** Opening INPUT block **

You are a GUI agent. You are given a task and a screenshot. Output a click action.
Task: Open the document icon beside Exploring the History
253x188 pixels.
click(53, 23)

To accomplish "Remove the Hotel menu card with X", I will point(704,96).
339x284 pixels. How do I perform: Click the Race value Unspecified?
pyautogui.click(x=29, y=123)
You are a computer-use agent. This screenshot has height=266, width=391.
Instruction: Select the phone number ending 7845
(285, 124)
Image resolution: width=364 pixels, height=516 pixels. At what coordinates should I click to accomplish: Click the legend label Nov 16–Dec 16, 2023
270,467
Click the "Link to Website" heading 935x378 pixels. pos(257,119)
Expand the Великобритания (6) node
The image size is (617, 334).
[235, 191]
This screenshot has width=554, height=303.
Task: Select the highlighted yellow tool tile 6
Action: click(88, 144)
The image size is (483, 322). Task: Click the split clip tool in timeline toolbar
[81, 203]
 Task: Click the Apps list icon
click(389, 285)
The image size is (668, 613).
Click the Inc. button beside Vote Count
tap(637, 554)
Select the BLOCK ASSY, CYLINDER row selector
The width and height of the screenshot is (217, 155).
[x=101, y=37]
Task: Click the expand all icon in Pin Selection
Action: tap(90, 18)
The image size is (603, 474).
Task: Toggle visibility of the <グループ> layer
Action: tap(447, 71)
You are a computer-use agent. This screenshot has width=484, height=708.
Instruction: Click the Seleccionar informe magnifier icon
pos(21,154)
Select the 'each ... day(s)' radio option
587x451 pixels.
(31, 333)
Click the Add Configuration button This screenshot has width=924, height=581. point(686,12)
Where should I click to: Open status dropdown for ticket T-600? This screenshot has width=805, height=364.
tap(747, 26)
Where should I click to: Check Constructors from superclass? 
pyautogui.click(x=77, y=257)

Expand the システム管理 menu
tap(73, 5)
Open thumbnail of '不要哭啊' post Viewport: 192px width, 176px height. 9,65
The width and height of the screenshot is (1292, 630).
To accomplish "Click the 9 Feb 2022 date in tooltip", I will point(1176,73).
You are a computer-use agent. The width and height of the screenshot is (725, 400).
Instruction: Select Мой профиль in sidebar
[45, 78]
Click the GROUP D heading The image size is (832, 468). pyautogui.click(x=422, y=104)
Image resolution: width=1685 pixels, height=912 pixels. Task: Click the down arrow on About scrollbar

** Closing INPUT block **

Please return the lines above that run from the line containing "935x378 pixels. pos(257,119)" to the line containing "The image size is (668, 613).", inclusive, exactly and with no other lines.

## SOLUTION TO THIS PROBLEM
Click the "Link to Website" heading 935x378 pixels. pos(257,119)
Expand the Великобритания (6) node
The image size is (617, 334).
[235, 191]
This screenshot has width=554, height=303.
Task: Select the highlighted yellow tool tile 6
Action: click(88, 144)
The image size is (483, 322). Task: Click the split clip tool in timeline toolbar
[81, 203]
 Task: Click the Apps list icon
click(389, 285)
The image size is (668, 613).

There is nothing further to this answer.